_Task details:_ Copy out the stretch of the fraud control guidance from "6.12     Agencies must" through "opportunity for fraud.", changing "internal audit units" to "audit committees".

_Selected text:_

6.7       Risk assessment is a process of continuing improvement.  Where appropriate, agencies should introduce a rolling program of updating risk assessments and risk mitigation measures.  Agencies should develop dynamic risk assessment procedures and greater integration of the fraud risk assessment process within an overall general business risk approach. 


6.8       Where an agency undergoes a substantial change in structure, function, or where there is a significant transfer in function (for example, as a result of outsourcing), the agency must undertake another fraud risk assessment in relation to the changed functions.  This can include changes to service delivery models, such as expansion of, or into, online provision of information and services.  In such cases the revised fraud risk assessment will need to consider new or varied fraud risks from a transfer to, or increased use of, the online environment. 


6.9       The risk of fraud must be considered when major new policies are being developed or where a significant change in policy, or the way a policy will be implemented, occurs. Again, this can be considered in the context of other business risks.  The assessment of fraud risks is an integral part of program design, and should include measures to prevent fraud from occurring in addition to fraud minimisation.  This fraud risk assessment can be part of a general business risk assessment exercise.


6.10     Risk assessment and fraud control planning require specific expertise, particularly in the increasingly complex context in which agencies are operating.   Risk assessments can be undertaken using in-house resources, but it is important to ensure that the risk assessment team has access to the range of skills, knowledge and experience necessary to provide coverage of the categories of risk to be considered. 


6.11     Where resources are not available in-house, agencies may choose to outsource all or part of the risk assessment and fraud control planning process.  However, even if the tasks are outsourced, the process must be overseen by a senior officer in that agency.  Outsourcing does not remove the responsibility of the Chief Executive or of senior management to deal with fraud risk.  Agencies should ensure the organisation to whom they are outsourcing meets the terms and competencies set out in the Guidelines.  Agencies should ensure that relevant corporate knowledge is appropriately captured and taken into account during the risk assessment and fraud control planning processes.


6.12     Agencies must review and refine their risk assessment strategies on an on-going basis in light of their experience with continuing or emerging fraud vulnerabilities.  The outcomes of fraud risk assessments should also be provided to agencies’ internal audit units, for consideration in the annual audit work program.


7.  Fraud Control Plans


7.1       Fraud risk assessments must be followed by the development (or updating) and implementation of a fraud control plan to manage the risks.  Effective oversight mechanisms should be in place to oversee the process of developing and implementing the fraud control plan.  The fraud control plan should, wherever appropriate, emphasise prevention measures, including effective policy and program design to minimise the opportunity for fraud.  


7.2       It is not necessary for agencies to develop fraud control plans and processes as standalone documents.  The fraud control plan should, where appropriate, be integrated into the agency’s strategic, business plan or risk management plan. Where a fraud risk is assessed to be high due to the nature of the business, specific fraud risk plans at the agency, enterprise or program level may be appropriate.

_Recorded data:_

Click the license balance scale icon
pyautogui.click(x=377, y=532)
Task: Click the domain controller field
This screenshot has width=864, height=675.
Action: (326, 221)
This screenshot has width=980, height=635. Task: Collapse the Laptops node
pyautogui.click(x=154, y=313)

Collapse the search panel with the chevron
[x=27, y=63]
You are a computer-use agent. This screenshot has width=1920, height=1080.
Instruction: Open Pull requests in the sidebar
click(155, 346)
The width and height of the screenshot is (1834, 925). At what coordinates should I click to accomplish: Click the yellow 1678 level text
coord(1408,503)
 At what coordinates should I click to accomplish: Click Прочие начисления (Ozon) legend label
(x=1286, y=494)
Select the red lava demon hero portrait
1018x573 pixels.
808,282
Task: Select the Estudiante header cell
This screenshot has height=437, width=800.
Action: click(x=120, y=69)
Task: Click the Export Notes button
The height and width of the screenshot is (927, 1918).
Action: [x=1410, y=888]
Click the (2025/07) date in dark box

_Response to this task:_
6.12     Agencies must review and refine their risk assessment strategies on an on-going basis in light of their experience with continuing or emerging fraud vulnerabilities.  The outcomes of fraud risk assessments should also be provided to agencies’ audit committees, for consideration in the annual audit work program.


7.  Fraud Control Plans


7.1       Fraud risk assessments must be followed by the development (or updating) and implementation of a fraud control plan to manage the risks.  Effective oversight mechanisms should be in place to oversee the process of developing and implementing the fraud control plan.  The fraud control plan should, wherever appropriate, emphasise prevention measures, including effective policy and program design to minimise the opportunity for fraud.